New Multi-Sport League Set To Take Fantasy By Storm

Laid off Lawyer devises year-round fantasy sports game.

James LeBeauby James LeBeau

Fantasy sports is huge, plain and simple.


Juping straight into the stats, more than 32 million people in the United States and Canada alone were active participants in the game as of last year. That number, provided by the Fantasy Sports Trade Association, is a 60% increase from 2007. From a financial sense, the fantasy sports industry is estimated to be worth $2 billion at the very least. If fantasy sports has any downside, however, it's that eventually the season has to end.

Or does it?

According to Toby Mergler, a former lawyer who was laid off from his D.C. Law firm back in 2007, it doesn't. In one of those brainstorms that only come in the oddest of places; for his part, the shower, Mergler came up with a plan that would involve all sports and create a fantasy league where the action is year long.

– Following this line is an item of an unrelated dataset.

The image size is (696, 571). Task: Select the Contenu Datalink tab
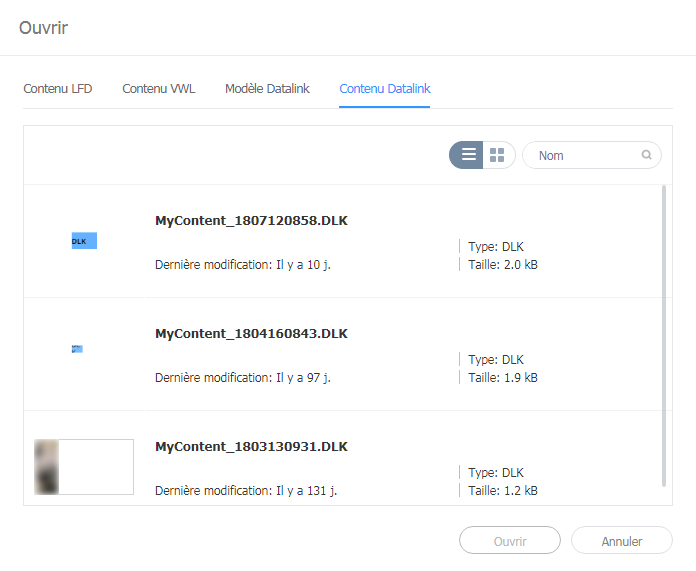click(x=385, y=89)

Mergler's plan was to create a cross-sport league in which participants could enjoy the action year round as opposed to just the limited months that each sport provides. In his league, a trade involving both Tom Brady and Stephen Strasburgh would make perfect sense. Also, in his league, the greatest aspect of fantasy sports, the trash talking with friends, would never have to end.

“It’s the friends, the trash talk, the always having some skin in the game when you watch sports,” Mr. Mergler said. “That’s why everyone loves fantasy. My thought was, How do you optimize the experience?”

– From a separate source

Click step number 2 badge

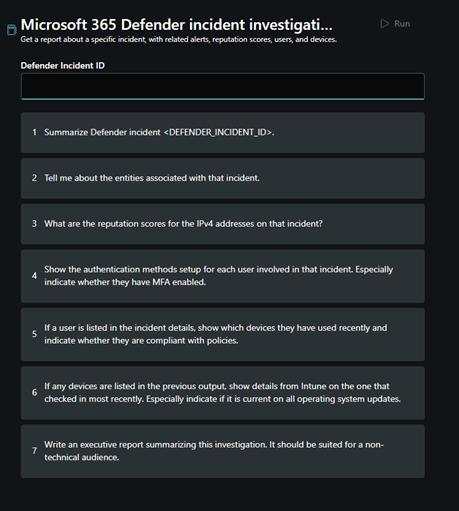pyautogui.click(x=34, y=178)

Mergler is hoping that the biggest draw to his upcoming league is that is breaks from the somewhat predictable formula of current fantasy games. With the fantasy sports genre being so popular, nearly everyone is an expert so drafts have become somewhat predictable and unexciting.

“Because fantasy is so popular, there are so many experts,” he said. “Everyone has the same information. Every [player] draft is the same. Trades are hard to pull off. Plus, there’s an offseason – fantasy football only lasts four months, and then everyone spends eight months wishing for the next season.

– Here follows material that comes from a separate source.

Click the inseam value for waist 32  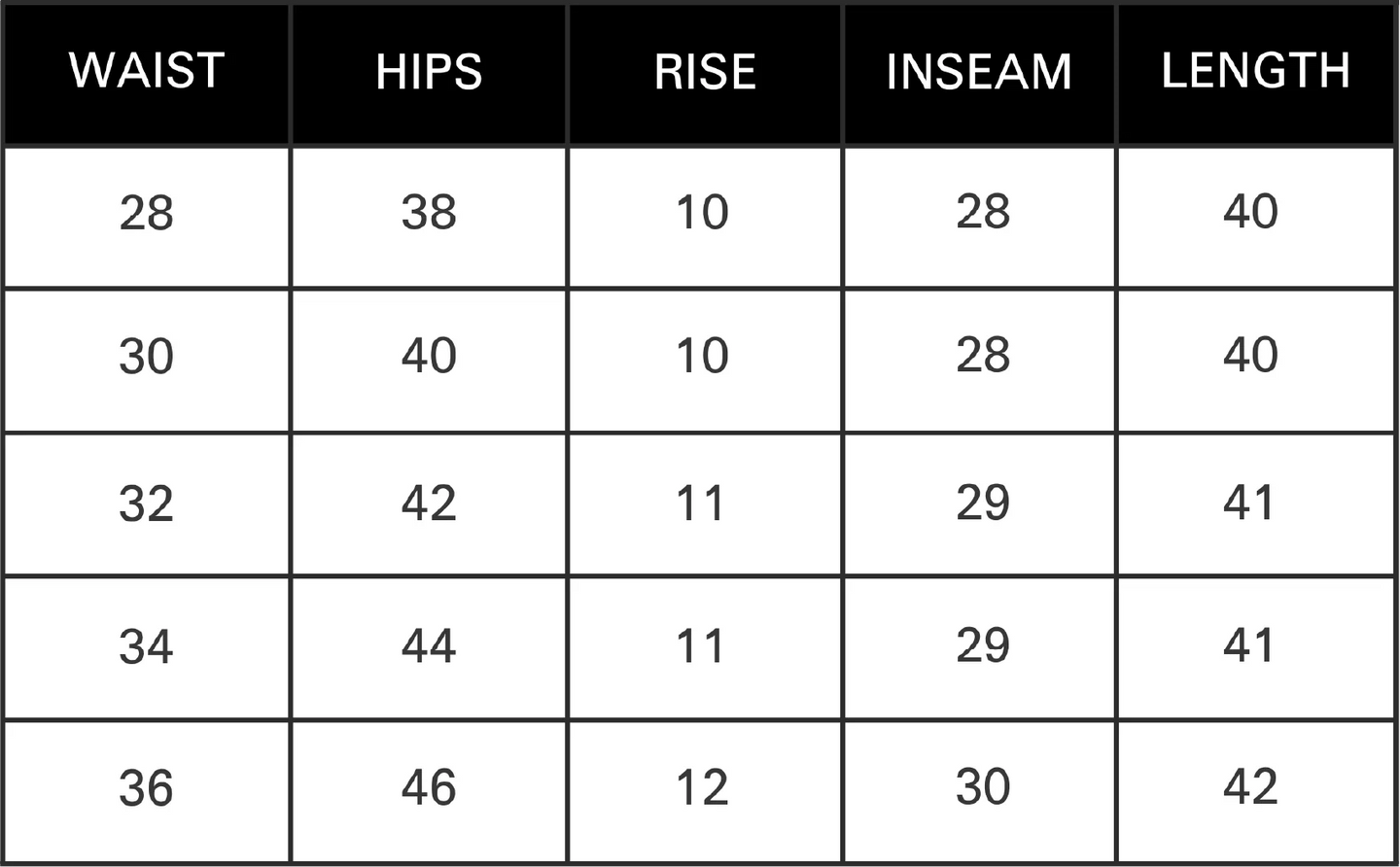tap(983, 503)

“Crossing sports means no more experts. Trades are wilder. Game play is year-round. And it gives people a reason to stay involved: You might be losing in baseball, but football gives you a fresh start. This one simple thing opens up a world of possibilities.”

Mergler's new fantasy league, even at it's potential greatest, won't replace the everyday leagues. Instead, he's hoping to lure in the high-stake players, the hardcore experts. They are the type of clientele that would have the patience and the knowledge needed to make his version of fantasy sports a hit, both personally and professionally.

“This isn’t going to replace people’s current fantasy games,” said Mr. Schauf, the former publisher of a fantasy sports business website. “But the people who will want to play a multisport league are serious players, a high-stakes crowd, and they’re willing to pay for the product.”

Success is far from certain in this venture but one thing is for certain for Mergler, at least he can say that he followed his dream to completion.

Mergler plans on launching his website in June and is expected to need anywhere from 2,500 to 5,000 participants to produce a profit.